SF: I wanted to ask you about researching Germany. It’s my heritage, as my last name makes clear, but obviously, Germany’s place in the historical or collective unconscious is, in many ways deservedly, that of World War II, the Nazis, and the holocaust. And you do end the book there. But there’s a lot that happened before that: Weimar, silent films, World War I, the telegraph. Can you talk a little bit more about what your research looked like?

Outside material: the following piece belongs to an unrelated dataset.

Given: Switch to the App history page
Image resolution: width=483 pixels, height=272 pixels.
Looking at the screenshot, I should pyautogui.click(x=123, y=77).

DR: It’s a lot of research. It’s a lot of time spent with images, with maps, with articles from newspapers written at the time. If I can find them, firsthand accounts, journals, diaries. I’m very visual, so I’ll take anything I can stare at and sort of put myself into. I don’t start writing until it feels not like a story I’m making up, but like a memory of something that happened to me. It took me a long time to imagine my way into Stralsund. but I was very lucky in that. I actually met somebody on Instagram who was German citizen, but kind of travels all over, and she was also a photographer who does absolutely gorgeous black and white work. and she apparently saw a post of mine. She said, “Oh, I have a lot of images from Stralsund. Would you like to see them?” And I’m like, “That would be amazing!” That gave me entry into the fact that this was a beautiful, lovely home for people before fascism and hatred ravaged it.
I had to imagine my way past my own biases of what I thought Germany was. It was a lot for me , because I had to imagine my way past my own Jewish heritage to find what it might have been before. So whenever I watch a German expressionist silent film, I perceive hard edges, I perceive a certain steeliness. But there is also absolutely a childish, wide-eyed wonder of the unexplained. If you watch Metropolis, or The Golem, or The Woman in the Moon, or The Magician with Paul Wagner, you can’t get away from it. It’s suffused with a sense of the world as absolutely capable of creating wonder and magic.